23 February 2015

How a mutually retweeting network can make a hashtag trend in Twitter

Network of lines and dots

A. Problem

If you have a Twitter team who mutually retweet each other's posts, and each member posts the same number of original tweets per day, how large must the team be in order to send one tweet per second, one tweet per minute, or one tweet per hour in your chosen hashtag?

B. Solution

Suppose you have two groups of people that shall implement your Twitter campaign to promote a particular hashtag:
  • Influencers--Their task is to write original tweets using the hashtag.
  • Retweeters--These are the Tweet amplifiers.  Their job is to share the tweets of the Twitter influencers. They may be a pure retweeter, i.e. he doesn't write his own tweet, or he may also be an influencer, too.
One way to think of this is to think in terms of a Twitter army. Your influencers are your standard bearers. Your retweeters are your foot soldiers. Once an influencer raises his standard by posting a tweet, the retweeters flock to his banner and retweet his post. After the all the retweeters have done their duties, another influencer raises his standard by making another tweet and the process repeats itself. This may not be a good strategy in real war, because foot soldiers take time to assemble under one banner. But in Twitter, retweeters can repost a tweet in less than one minute. And if the influencers and retweeters can post a significant number of tweets per day, then the can make a hashtag trend in Twitter, i.e. its number of tweets per day is greater than those of other hashtags.

▶ Element and text position data:
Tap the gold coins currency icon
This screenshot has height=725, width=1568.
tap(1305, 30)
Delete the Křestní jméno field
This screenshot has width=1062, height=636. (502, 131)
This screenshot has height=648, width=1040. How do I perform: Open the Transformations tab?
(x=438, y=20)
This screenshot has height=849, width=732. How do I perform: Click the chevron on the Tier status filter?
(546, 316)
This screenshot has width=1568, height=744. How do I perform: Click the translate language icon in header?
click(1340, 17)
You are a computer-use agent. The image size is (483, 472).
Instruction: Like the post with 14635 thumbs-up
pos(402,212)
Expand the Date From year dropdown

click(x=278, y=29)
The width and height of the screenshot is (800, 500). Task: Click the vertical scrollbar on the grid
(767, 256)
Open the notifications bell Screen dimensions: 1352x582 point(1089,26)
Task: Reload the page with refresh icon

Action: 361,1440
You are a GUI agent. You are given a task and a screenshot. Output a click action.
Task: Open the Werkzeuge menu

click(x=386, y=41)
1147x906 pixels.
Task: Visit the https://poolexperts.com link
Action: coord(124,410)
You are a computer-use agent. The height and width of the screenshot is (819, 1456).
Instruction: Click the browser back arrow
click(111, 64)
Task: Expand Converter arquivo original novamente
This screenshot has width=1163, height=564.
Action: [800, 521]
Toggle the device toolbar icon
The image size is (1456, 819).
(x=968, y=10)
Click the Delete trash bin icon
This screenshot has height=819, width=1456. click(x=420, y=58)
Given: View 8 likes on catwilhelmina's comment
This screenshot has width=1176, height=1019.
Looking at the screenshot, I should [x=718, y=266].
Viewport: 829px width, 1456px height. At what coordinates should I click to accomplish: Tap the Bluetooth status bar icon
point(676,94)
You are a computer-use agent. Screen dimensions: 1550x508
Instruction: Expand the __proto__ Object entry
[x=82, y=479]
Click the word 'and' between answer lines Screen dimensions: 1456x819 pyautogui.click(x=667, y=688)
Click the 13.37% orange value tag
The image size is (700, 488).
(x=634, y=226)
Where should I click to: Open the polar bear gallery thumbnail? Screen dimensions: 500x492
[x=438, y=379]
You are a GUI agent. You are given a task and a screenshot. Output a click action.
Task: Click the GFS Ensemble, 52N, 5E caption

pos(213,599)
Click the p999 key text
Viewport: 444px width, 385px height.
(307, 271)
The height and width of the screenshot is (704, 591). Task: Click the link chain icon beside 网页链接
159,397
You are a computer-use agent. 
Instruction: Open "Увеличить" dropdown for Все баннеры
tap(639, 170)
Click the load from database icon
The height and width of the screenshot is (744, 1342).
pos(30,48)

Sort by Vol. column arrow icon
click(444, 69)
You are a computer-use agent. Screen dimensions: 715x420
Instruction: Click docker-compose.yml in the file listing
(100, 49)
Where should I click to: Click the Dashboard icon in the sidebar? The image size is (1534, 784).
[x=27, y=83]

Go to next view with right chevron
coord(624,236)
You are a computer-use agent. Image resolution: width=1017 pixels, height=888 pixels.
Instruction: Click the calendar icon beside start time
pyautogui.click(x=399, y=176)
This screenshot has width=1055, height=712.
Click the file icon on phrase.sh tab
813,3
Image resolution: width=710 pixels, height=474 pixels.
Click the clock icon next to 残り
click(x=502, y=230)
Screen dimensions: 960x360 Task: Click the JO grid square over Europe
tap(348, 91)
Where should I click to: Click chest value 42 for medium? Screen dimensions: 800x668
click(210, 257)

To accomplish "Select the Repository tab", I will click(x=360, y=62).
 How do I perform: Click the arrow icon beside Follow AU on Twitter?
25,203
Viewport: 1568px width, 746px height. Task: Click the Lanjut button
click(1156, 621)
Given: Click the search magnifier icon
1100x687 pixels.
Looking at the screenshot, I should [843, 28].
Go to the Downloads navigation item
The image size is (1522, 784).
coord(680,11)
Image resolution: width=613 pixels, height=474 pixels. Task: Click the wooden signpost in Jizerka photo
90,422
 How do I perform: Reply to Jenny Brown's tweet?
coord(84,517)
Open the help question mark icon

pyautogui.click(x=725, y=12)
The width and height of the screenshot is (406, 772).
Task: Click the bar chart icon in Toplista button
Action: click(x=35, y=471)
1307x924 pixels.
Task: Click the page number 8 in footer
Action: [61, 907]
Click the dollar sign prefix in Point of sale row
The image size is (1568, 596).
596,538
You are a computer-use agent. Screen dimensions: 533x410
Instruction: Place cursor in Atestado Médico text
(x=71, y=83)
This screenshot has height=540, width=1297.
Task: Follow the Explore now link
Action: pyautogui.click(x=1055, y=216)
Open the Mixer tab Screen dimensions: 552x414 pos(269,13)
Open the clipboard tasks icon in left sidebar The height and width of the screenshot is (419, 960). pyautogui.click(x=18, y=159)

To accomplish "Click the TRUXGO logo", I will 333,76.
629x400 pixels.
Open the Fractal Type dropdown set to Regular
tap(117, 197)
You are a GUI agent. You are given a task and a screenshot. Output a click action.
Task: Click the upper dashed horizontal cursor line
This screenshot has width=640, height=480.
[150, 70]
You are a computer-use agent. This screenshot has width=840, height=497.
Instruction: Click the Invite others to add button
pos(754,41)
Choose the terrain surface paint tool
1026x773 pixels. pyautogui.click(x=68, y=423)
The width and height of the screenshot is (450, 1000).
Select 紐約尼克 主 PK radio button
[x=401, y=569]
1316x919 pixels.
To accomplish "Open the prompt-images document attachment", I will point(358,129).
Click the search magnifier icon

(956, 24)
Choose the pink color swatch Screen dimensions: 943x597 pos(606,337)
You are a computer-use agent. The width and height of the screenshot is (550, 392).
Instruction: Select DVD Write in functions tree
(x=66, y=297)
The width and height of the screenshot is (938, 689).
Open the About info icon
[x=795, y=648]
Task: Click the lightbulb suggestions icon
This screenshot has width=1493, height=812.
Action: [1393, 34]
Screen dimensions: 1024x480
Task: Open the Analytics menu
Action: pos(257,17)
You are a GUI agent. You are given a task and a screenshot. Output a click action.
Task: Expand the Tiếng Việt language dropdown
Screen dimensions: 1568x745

▶ Work to complete:
A. Decide whether each statement agrees with the Twitter hashtag post: (i) a retweeter may also be an influencer; (ii) the influencers are described as the foot soldiers; (iii) retweeters can repost a tweet in under a minute. For each, answer yes or no and quote the words from the post that decide it.
B. In the entries, begin at the line that has "Screen dimensions: 960x360" and stop after the line that has "Action: pyautogui.click(x=1055, y=216)". Write those lines out again with "magnifier" swapped for "magnifying glass" and everything else unchanged.

▶ Answers below:
A.
(i) Yes: "or he may also be an influencer, too."
(ii) No: "Your retweeters are your foot soldiers."
(iii) Yes: "retweeters can repost a tweet in less than one minute."

B.
Screen dimensions: 960x360 Task: Click the JO grid square over Europe
tap(348, 91)
Where should I click to: Click chest value 42 for medium? Screen dimensions: 800x668
click(210, 257)

To accomplish "Select the Repository tab", I will click(x=360, y=62).
 How do I perform: Click the arrow icon beside Follow AU on Twitter?
25,203
Viewport: 1568px width, 746px height. Task: Click the Lanjut button
click(1156, 621)
Given: Click the search magnifying glass icon
1100x687 pixels.
Looking at the screenshot, I should [843, 28].
Go to the Downloads navigation item
The image size is (1522, 784).
coord(680,11)
Image resolution: width=613 pixels, height=474 pixels. Task: Click the wooden signpost in Jizerka photo
90,422
 How do I perform: Reply to Jenny Brown's tweet?
coord(84,517)
Open the help question mark icon

pyautogui.click(x=725, y=12)
The width and height of the screenshot is (406, 772).
Task: Click the bar chart icon in Toplista button
Action: click(x=35, y=471)
1307x924 pixels.
Task: Click the page number 8 in footer
Action: [61, 907]
Click the dollar sign prefix in Point of sale row
The image size is (1568, 596).
596,538
You are a computer-use agent. Screen dimensions: 533x410
Instruction: Place cursor in Atestado Médico text
(x=71, y=83)
This screenshot has height=540, width=1297.
Task: Follow the Explore now link
Action: pyautogui.click(x=1055, y=216)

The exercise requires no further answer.